私の入院や手術の事で、しかも家内まで具合が悪くなりご住職や奥様に大分ご心配をおかけしてしまいました。
でもアクシデントが重なっても、これは仏様が私に命じた務めであり、仏様のご加護があるから、決して悪くならないと信じているため、気が少しも暗くなりません。
この世は人間の想像に及ばない境地や場面が生じます。その人智を超えた場所におわすのが神や仏であり人々はその信仰で生きて来たのでしょう。私も両親の死をきっかけに
お寺と関りを持ち、ご住職や奥様の深い人間性に打たれ仏に帰依してきました。この事を振り返ると偶然でなく必然であり、あの世の両親が私を導いたとしか考えられません。
仏教は人に落ち着きを与えてくれる宗教というか哲学のような気がします。

成就院は浦和の街のど真ん中にあります。
8月12日、お迎え

名物の大イチョウです。

本堂で先祖の供養を行っていただきます。(法要を撮影をすることはめったにありません。これは昔撮影したものです)

お墓の周りはビル群に囲まれてきました。

明日からお盆ですが、12日辺りから迎えの人たちが来ています。お墓の花は家内の菜園での手づくりです。
8月16日 お施餓鬼

今年のお施餓鬼は少し涼しくて助かりました。妹親子がいました。

成就院の駐車場は狭いため、人々は近くのパーキングに駐車します。

本堂の法要が終わりご住職がお施餓鬼の祭壇に向い、餓鬼たちを供養します。

恵まれない餓鬼たちを供養するための塔婆で、ご住職が塔婆に供養の祈りを込めます。

延々と塔婆に供養の祈りを込めて行きます。

塔婆供養が終わられたご住職は本堂に戻ります。

これで施餓鬼絵は終了しました。成就院の施餓鬼絵は主寺の玉蔵院の関連寺(末寺)のご住職、副住職様たちが一同に会して行います。
本堂からご住職様たちが退出してきました。先頭は玉蔵院ご住職で、成就院ご住職の長男です。

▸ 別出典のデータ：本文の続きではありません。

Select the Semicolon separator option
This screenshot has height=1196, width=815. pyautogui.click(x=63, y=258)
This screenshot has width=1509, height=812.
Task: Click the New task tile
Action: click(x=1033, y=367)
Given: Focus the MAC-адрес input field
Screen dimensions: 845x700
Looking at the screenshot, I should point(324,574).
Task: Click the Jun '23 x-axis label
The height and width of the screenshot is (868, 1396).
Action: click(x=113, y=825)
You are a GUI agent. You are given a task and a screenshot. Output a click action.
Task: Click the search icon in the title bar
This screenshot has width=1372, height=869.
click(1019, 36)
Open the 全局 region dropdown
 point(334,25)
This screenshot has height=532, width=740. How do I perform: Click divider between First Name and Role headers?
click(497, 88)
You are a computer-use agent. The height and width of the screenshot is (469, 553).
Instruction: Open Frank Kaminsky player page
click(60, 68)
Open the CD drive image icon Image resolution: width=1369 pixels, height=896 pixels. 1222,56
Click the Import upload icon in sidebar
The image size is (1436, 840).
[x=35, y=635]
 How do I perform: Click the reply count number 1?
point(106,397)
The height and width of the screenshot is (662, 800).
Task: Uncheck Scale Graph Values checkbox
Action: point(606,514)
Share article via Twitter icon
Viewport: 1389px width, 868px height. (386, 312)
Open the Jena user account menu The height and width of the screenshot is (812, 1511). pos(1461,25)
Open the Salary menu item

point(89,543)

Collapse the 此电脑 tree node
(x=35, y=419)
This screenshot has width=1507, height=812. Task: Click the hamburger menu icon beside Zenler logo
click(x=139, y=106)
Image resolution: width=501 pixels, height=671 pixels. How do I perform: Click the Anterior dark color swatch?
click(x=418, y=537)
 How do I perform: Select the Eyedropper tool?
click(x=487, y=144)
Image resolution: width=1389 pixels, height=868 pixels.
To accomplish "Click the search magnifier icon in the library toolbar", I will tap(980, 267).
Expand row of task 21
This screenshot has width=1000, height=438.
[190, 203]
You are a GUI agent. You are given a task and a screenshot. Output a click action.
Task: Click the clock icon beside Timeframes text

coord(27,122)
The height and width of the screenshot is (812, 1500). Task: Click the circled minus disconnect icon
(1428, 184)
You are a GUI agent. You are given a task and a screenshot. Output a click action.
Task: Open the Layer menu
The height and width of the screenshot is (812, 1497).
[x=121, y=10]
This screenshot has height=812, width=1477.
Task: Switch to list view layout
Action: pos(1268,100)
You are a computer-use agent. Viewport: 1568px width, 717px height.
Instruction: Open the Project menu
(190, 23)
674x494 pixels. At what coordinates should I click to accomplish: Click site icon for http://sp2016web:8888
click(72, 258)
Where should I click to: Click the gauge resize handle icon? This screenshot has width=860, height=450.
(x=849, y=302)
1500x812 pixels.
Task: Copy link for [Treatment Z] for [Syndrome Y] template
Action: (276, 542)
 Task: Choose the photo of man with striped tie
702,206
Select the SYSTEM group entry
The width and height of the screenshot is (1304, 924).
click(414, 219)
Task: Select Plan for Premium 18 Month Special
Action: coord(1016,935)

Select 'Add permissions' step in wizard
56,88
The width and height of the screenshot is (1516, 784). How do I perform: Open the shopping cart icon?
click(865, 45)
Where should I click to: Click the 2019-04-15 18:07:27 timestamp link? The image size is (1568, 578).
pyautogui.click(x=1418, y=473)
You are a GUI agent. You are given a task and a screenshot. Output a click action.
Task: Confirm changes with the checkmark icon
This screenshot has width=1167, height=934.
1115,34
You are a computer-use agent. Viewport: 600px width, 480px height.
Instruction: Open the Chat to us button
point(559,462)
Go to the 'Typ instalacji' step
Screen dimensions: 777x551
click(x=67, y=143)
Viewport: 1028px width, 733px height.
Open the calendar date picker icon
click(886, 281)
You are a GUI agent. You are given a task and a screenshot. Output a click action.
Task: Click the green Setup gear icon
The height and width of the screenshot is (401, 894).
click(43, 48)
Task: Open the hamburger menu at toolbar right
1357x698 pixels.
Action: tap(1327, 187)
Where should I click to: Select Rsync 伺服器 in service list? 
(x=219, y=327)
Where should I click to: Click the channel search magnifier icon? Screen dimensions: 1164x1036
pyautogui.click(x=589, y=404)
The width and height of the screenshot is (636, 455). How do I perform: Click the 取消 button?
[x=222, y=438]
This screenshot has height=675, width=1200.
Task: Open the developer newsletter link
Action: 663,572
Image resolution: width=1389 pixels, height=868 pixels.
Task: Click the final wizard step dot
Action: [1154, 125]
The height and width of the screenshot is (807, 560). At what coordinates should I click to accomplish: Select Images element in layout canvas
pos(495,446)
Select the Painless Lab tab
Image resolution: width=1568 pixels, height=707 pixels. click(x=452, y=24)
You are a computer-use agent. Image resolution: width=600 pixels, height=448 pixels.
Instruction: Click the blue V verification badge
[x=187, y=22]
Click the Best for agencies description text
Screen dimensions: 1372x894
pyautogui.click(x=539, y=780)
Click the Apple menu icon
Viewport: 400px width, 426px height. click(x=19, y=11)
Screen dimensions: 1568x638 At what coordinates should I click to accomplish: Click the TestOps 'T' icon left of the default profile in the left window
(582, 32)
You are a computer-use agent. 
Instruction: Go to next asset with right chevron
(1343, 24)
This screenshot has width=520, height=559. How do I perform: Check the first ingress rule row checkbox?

続いて白幡の医王寺、辻の和光院、別所の真福寺のご住職や副住職が続きます。いずれの寺院も平安期、室町南北朝期建立の古刹ばかりです。

ご住職、副住職が続きます。

夏なので袈裟の色は統一しているようです。

昔からお見掛けしている尊顔です。

成就院副住職がご住職の先導を務めます。

ご住職が退出しました。

成就院ご住職と副住職による無縁仏の読経と共同墓地の読経を行います。ここには姉夫婦が入っています。
この後妹親子と私の大好きな蕎麦屋さんで食事をし浦和の街のコーヒーハウスで久々旧交を温めました。甥もすっかり正統的なビジネスマンになり、娘も成績が良さそうで安心しました。甥は浦和の歴史が知りたいと嬉しい事を言ってくれるので、得意になって話しました。でも城下町だった明快な歴史がありますが、単なる小さな宿場町では歴史を残すしくみがないので、多くの人たちは歴史を教えられないまま過ごしてきました。
自己のアイデンティテイを確認するには自己のルーツが絶対に必要となります。自己のルーツを知らないと根無し草になり、自己のアイデンティティの確認はできずらくなります。なぜならアイデンティティは子供の時から培ってくるためで、幼少体験や故郷の風土体験が、往々にしてアイデンテイティの核になることがあるのです。
その意味で久しぶりに会った甥に頼もしさを感じました。